Records from a pointing dataset:
----------

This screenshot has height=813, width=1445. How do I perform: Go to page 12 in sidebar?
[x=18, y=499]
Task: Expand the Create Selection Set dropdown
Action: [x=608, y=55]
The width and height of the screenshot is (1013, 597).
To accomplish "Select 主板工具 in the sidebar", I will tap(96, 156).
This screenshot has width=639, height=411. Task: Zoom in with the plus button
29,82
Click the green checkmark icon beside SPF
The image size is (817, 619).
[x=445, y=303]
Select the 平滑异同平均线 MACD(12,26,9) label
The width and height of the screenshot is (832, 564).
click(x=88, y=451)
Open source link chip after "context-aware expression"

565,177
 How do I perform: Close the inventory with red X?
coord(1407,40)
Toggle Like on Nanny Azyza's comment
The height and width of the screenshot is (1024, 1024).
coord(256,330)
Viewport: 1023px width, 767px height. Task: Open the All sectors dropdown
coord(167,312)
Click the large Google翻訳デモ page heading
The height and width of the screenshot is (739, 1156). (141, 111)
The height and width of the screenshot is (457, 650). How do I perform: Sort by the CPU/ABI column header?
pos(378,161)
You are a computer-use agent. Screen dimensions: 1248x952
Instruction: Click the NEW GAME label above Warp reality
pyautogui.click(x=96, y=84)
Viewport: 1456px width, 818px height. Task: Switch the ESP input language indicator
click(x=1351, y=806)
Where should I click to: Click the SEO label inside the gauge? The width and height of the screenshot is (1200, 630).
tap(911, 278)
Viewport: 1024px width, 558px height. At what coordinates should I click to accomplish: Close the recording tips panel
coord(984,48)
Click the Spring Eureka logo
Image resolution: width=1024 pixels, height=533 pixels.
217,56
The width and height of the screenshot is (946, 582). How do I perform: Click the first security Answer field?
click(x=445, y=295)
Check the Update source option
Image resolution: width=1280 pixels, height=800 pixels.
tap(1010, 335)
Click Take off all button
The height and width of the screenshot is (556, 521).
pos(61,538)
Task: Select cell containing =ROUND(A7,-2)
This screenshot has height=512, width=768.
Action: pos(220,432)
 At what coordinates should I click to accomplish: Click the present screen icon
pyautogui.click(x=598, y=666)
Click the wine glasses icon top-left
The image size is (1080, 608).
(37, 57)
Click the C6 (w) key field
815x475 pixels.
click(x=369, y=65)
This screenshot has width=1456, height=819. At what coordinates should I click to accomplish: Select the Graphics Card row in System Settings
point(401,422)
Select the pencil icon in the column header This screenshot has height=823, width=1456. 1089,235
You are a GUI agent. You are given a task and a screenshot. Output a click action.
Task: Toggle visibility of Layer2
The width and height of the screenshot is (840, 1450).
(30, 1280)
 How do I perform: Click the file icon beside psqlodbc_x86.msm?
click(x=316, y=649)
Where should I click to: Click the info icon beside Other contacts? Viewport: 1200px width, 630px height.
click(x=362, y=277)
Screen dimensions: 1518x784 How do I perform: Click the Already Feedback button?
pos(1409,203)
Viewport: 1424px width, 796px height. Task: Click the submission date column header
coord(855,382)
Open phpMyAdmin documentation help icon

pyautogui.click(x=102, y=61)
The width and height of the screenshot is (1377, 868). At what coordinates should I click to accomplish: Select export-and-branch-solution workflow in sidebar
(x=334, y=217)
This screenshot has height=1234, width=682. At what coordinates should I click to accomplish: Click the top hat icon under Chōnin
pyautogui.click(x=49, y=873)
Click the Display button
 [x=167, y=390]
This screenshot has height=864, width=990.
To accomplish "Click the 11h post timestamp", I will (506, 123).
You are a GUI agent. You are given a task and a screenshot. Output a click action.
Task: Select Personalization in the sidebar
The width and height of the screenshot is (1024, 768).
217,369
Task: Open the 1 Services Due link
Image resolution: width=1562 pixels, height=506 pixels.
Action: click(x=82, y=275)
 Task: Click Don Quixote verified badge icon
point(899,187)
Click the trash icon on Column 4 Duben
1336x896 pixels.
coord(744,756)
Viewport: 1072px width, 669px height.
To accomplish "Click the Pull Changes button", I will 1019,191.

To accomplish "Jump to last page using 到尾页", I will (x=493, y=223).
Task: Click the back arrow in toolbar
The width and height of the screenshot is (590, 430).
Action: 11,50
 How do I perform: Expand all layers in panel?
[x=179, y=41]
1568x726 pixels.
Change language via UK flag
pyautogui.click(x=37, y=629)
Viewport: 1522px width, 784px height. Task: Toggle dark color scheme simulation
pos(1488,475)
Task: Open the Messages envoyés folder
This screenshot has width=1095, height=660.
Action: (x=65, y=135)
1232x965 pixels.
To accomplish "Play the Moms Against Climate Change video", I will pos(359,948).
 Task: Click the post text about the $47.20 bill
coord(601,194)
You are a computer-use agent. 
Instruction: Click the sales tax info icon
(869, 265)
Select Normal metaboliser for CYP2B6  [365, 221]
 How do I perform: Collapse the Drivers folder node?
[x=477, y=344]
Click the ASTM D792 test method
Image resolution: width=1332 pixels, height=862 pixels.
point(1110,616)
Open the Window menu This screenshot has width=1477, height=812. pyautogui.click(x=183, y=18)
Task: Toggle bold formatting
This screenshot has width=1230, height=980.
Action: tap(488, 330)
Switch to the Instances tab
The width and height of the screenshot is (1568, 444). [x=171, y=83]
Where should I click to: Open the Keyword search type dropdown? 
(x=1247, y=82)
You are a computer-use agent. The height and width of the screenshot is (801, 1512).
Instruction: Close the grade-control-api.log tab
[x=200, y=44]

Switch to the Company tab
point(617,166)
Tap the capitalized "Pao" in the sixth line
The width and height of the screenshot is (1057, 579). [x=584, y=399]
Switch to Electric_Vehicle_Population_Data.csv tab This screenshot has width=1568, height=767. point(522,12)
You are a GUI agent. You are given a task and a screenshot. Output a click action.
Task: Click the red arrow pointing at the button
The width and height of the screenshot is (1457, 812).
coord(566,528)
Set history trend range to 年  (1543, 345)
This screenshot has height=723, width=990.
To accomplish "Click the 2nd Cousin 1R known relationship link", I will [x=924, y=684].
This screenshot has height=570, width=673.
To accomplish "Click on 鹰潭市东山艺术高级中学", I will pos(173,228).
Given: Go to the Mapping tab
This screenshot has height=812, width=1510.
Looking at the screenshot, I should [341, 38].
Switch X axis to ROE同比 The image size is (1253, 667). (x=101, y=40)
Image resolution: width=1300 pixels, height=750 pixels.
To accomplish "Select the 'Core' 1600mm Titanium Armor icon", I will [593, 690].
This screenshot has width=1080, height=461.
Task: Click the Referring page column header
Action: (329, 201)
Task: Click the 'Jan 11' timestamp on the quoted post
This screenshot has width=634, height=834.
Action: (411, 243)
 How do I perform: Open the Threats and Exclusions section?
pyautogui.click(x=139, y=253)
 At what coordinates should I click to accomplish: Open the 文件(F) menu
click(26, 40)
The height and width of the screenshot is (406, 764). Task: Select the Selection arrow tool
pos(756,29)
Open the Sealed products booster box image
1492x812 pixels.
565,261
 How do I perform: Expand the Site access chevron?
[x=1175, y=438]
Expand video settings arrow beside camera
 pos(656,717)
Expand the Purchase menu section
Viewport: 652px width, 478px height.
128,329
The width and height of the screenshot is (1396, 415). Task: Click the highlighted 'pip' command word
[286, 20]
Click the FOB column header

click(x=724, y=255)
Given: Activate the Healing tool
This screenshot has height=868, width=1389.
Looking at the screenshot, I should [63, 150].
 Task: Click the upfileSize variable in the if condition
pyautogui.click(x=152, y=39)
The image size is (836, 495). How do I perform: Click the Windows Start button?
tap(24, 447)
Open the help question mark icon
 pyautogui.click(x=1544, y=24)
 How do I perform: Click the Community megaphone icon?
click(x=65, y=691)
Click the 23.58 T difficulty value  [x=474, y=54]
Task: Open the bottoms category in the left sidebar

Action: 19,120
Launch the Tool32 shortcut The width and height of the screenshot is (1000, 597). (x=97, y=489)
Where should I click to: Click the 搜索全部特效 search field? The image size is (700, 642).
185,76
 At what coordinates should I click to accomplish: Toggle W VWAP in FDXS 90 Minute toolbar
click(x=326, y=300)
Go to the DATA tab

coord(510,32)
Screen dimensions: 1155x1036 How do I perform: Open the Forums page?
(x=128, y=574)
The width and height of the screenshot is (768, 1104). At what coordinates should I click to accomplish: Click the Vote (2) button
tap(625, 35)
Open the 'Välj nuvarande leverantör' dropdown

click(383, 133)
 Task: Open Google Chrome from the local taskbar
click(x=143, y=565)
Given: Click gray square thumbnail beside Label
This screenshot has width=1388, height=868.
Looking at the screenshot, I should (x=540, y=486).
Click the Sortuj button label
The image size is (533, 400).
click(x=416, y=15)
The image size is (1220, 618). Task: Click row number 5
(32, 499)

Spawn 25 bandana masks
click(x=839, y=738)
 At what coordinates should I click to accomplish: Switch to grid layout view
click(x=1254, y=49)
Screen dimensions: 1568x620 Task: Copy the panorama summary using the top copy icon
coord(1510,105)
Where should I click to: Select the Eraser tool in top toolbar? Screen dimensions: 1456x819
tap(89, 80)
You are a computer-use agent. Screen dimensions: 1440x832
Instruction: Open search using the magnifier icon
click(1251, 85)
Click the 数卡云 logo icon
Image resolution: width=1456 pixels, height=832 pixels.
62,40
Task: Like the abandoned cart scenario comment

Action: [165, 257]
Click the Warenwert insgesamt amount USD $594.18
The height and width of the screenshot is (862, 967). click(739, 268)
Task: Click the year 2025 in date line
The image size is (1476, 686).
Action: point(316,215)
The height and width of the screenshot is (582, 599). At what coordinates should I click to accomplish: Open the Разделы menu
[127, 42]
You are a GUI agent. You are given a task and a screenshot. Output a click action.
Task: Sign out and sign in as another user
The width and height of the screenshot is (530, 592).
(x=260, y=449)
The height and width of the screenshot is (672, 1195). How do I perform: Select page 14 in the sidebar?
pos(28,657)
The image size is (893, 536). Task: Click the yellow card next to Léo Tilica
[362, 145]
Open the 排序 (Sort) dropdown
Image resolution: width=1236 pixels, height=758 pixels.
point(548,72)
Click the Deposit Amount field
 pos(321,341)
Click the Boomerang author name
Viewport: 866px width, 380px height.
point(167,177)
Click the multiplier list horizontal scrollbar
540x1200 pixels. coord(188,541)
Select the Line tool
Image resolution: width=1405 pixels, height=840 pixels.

----------

Show every line of the entries above that contains the string "header", copying each line in full.

EXERCISE ANSWER –
The height and width of the screenshot is (457, 650). How do I perform: Sort by the CPU/ABI column header?
Select the pencil icon in the column header This screenshot has height=823, width=1456. 1089,235
Viewport: 1424px width, 796px height. Task: Click the submission date column header
Task: Click the Referring page column header
Click the FOB column header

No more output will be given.